Dubai Hessa Buhumaid, Cabinet Member and Minister of Community Development, described Dubai’s hosting of the first Accessible Tourism Summit, as a ‘golden chance’ to improve the lives of People of Determination, when she opened the two-day event at Dubai World Trade Centre on Tuesday.
The summit brings together leading figures in the industry of accessible tourism, ahead of Dubai’s vision to become one of the world’s most disabled friendly cities by 2020.
“We are very happy to have this golden chance to know about all the up to date technology that will make the lives of People of Determination better in the future,” said Buhumaid, following her tour of exhibition stands, profiling all the latest trends in accessible tourism.
“Technology and development will help us make facilities and services more competitive and society more understanding.
“We have great examples here today from public and private sectors that will be the benchmark, they will provide all the facilities to support the ambition of our leaders to make Dubai and the UAE a friend of People of Determination.
“Policies and legislation also make up a comprehensive package to support People of Determination in our society and support their rights in this country,” the minister added.
Dubai a role model
Abdullah Mohammad Al Basti, secretary general of the Executive Council of Dubai and vice chairman of the Higher Committee for Protection of the Rights of Persons with Disabilities, said, “People of Determination have completely erased the word impossible through their persistence and perseverance.
“We have excellent stories of success here today that embody how People of Determination can achieve their goals, regardless of low possibilities or insufficient services provided to them.
“They have all the rights, knowledge, education and will for success, and through collaboration of different parties in the private and public sector we can make Dubai and the UAE a role model to be followed, and transfer this city to becoming a friend of People of Determination by 2020. It will be hard work but we must provide them with their rights.”
Jamal Al Hai, Chairman of the Dubai Accessible Tourism International Summit (DATIS), said there are around 1.2 billion travelers globally and an estimated 10 per cent of them are People of Determination.
Dubai is now competing to attract these 120 million travelers by properly catering to their needs, added Al Hai. Statistics show that 54 per cent of people with special access requirements avoid going to new places if they find it inaccessible, but 50 million people with special needs are looking forward to visiting new places if their needs are catered for, making it a huge market for the UAE’s tourism industry to pursue.
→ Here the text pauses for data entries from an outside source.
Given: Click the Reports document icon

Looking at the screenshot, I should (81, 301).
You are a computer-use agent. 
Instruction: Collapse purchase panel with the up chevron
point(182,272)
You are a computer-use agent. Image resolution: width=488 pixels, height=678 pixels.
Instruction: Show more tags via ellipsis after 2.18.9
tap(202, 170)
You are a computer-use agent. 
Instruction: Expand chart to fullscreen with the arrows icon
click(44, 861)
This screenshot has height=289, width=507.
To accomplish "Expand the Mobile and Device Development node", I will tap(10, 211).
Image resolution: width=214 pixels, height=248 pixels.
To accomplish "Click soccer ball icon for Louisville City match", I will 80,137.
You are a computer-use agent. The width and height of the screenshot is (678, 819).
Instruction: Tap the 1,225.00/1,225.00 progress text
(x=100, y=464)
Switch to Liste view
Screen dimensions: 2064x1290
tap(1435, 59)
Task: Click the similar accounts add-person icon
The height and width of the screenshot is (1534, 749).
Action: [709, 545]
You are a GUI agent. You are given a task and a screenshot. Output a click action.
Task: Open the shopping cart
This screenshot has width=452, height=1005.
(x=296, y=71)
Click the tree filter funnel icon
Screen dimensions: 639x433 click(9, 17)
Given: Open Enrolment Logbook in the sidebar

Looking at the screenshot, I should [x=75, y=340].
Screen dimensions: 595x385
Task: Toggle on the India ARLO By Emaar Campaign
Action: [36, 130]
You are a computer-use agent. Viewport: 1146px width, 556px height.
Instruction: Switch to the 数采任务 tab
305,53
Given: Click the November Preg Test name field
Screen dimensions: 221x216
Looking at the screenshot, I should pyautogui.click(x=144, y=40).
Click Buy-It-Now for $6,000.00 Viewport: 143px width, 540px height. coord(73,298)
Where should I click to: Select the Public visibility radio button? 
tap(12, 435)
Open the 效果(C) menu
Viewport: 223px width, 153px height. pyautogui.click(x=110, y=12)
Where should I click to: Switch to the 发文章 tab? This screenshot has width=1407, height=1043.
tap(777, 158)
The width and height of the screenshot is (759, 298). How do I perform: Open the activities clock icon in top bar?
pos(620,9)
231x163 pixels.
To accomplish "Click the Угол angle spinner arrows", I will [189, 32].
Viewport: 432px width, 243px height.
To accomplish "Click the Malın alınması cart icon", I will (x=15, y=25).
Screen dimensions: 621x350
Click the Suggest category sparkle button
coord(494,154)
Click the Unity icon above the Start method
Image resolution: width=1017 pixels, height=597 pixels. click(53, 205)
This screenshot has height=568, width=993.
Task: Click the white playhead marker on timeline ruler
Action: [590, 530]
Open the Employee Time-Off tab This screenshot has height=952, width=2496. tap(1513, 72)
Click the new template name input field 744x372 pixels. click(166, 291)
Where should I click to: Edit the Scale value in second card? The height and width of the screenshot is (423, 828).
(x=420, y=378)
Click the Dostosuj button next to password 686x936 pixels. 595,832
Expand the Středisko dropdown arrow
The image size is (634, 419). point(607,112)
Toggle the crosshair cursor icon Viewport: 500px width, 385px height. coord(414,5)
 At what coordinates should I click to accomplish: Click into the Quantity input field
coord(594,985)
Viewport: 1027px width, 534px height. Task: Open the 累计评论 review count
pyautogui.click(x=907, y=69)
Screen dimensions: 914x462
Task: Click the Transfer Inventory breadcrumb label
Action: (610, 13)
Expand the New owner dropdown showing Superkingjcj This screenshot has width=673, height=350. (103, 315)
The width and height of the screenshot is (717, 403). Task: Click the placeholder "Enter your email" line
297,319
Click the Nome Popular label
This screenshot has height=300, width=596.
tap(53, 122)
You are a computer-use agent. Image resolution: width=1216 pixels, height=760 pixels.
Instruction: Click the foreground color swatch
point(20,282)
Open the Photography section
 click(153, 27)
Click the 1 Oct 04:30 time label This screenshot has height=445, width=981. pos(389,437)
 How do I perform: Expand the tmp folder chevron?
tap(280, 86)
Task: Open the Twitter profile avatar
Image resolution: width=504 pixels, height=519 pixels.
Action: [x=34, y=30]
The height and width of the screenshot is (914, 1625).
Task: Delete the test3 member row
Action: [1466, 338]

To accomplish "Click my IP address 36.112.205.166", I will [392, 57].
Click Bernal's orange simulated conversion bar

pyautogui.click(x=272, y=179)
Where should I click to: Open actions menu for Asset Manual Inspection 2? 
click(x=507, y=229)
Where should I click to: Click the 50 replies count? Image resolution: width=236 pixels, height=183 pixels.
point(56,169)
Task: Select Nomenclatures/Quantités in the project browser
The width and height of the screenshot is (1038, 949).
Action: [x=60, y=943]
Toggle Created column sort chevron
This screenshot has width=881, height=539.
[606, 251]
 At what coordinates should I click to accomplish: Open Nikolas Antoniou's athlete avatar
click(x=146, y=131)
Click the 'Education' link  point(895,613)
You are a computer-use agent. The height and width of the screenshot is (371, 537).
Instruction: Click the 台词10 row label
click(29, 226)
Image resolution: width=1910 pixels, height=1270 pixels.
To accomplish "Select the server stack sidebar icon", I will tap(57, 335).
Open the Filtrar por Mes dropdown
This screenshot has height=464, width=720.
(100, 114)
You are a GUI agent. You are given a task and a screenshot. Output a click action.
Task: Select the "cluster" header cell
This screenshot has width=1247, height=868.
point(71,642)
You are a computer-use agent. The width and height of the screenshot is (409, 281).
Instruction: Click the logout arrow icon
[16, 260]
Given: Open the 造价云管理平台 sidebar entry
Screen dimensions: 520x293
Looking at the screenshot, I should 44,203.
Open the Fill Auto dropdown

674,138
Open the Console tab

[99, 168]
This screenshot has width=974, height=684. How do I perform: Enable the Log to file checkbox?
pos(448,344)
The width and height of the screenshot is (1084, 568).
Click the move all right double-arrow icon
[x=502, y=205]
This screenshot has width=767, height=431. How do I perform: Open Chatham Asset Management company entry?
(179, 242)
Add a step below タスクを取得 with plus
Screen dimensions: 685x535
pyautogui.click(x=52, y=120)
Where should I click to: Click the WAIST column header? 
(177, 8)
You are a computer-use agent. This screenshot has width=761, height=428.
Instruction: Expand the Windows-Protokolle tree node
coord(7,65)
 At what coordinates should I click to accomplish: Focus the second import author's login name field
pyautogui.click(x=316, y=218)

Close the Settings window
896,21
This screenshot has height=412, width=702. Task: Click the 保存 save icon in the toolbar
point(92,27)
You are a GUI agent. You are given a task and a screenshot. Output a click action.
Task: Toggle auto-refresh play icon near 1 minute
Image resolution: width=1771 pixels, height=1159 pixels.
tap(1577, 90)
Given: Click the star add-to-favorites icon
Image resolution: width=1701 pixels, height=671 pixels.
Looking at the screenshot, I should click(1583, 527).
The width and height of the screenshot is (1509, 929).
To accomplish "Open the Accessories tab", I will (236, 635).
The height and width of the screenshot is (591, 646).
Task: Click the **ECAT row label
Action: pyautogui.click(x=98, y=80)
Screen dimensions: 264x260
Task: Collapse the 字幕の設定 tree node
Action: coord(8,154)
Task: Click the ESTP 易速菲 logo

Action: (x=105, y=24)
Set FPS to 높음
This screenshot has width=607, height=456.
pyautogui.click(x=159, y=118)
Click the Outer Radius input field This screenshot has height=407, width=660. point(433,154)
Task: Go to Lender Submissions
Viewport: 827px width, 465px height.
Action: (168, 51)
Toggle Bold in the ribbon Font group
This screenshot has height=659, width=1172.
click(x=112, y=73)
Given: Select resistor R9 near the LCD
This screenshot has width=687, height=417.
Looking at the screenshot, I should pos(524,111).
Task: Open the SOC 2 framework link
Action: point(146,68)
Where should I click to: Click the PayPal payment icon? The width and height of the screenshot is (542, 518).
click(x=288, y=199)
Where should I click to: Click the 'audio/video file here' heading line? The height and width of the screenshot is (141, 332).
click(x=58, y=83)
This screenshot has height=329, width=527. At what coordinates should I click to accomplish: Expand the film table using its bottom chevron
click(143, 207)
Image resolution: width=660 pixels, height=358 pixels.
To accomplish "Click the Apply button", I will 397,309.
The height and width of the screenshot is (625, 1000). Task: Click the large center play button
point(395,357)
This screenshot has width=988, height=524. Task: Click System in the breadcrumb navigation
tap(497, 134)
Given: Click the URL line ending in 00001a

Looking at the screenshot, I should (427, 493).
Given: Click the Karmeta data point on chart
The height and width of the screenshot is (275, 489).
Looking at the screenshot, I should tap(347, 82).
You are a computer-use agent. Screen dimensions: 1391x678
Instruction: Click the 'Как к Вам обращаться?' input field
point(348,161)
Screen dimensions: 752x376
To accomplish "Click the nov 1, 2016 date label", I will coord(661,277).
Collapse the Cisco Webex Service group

Paralympian talks of role of sport
The UAE’s most decorated Paralympian of all-time Mohammad Khamis Khallaf believes that sport has helped drive the country towards greater accessibility.
The Special Olympics World Games was hosted in Abu Dhabi in March and as a legacy to that event, there has been several fast-tracked policies, including 60 per cent of Dubai’s public buildings becoming accessible to People of Determination.
“You could not have dreamed of this when I was younger, when I couldn’t even think of having school lessons on the second floor,” said the winner of two gold and one silver medal at the past three successive Paralympics for weightlifting in 82-88-kg categories.
Leg paralysis caused by childhood polio means Khallaf is in a wheelchair and has to lift weights on his back while laying on a bench.
“Accessibility was a very big issue for me growing up, but now most places are accessible,” he said speaking to Gulf News on the sidelines of the inaugural Dubai Accessible Tourism Summit.
“This first summit is great. Many participators are presenting projects from education to transportation. Dubai is really targeting accessibility and in the future it will be much better.
“Sport, I believe, has helped guide the city to look for the needs of accessibility, integration and inclusion,” he added.